> [Document section]:
# Annoying Habit



## AllThePrettyHorses (Dec 15, 2010)

In the past, me and my horse haven't rode off the property that much, and I'm noticing now that when we do, she blunders around with her ears up, looking at everything. Which is fine; I don't mind her enjoying the scenery, but..she totally loses track of her feet when she's doing this. She'll be looking one way, and the next thing you know we're walking off the trail into chest-high snow. So I constantly have to be on alert and correcting her, and it gets annoying because I'm constantly pestering her to stay on track. I'd like her to take some sort of responsibility for herself so that we both can just relax and enjoy the ride.

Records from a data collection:
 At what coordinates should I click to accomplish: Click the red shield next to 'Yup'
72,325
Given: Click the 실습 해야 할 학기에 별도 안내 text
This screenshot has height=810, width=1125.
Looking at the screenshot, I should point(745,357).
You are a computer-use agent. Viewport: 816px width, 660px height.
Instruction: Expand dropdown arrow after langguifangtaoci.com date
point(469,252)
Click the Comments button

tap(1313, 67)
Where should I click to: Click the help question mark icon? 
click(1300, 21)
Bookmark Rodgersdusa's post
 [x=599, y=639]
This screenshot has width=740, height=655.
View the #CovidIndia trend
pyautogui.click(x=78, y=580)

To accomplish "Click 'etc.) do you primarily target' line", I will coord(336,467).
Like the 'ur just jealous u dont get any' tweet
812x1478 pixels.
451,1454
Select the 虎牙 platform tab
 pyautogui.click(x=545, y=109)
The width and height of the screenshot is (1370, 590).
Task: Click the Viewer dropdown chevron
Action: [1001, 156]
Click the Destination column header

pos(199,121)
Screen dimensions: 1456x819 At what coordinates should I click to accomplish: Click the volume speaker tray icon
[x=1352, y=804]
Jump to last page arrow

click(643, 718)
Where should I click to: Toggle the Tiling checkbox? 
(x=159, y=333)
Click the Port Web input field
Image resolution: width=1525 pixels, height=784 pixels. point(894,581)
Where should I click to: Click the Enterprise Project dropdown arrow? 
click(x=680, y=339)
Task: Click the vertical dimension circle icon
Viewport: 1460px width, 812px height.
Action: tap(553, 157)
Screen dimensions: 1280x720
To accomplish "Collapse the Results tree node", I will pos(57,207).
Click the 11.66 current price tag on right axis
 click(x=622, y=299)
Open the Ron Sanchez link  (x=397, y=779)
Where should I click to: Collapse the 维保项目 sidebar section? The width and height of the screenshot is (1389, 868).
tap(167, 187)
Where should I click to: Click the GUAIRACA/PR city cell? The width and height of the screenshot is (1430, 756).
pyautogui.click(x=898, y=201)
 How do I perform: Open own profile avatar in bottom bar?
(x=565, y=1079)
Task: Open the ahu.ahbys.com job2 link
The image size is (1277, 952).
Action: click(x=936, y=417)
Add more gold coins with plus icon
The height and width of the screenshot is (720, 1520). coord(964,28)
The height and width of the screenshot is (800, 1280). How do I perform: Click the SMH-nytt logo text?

> [What to do]: Carry on the forum thread about the horse that wanders off the trail on rides, picking up after its last sentence.

> [Result for this exercise]:
I don't know why she's doing it. My theory is that she is just so new to everything that she wants to soak it all in, and I'm hoping that the more we ride, the more she'll get used to seeing new things and eventually settle down. I'm also wondering if it could be that she doesn't trust me and feels insecure and like she has to be on constant alert. Though I have to admit, it feels more like she's: "Wow! Look at all this stuff!" than scared. She never spooks..the most she'll do is slow her steps and seem hesitant about moving towards the scary object, but she's only had one of those reactions in the past week. We usually return home the same way we went out (the snow's too deep to break new trails in), and she's usually a fair bit quieter and more focused on the way home.


----------



## Speed Racer (Oct 21, 2009)

It's completely_ your_ responsibility to make sure your horse stays on the trail. In all my years of riding and owning horses, I've never met a _true_ horse person who thinks part of the responsibility is on the _horse_ to make the ride enjoyable. :?

As long as she's listening and responding appropriately, it's up to _you_ to make sure her feet are where they should be. _ You're_ the leader, not her.


----------



## AllThePrettyHorses (Dec 15, 2010)

True that. I guess I never thought of it that way...the fact that she's not blatantly trying to go her own way is good. I was thinking of all the deadhead trail horses that are set on the path and follow it.


----------



## Alwaysbehind (Jul 10, 2009)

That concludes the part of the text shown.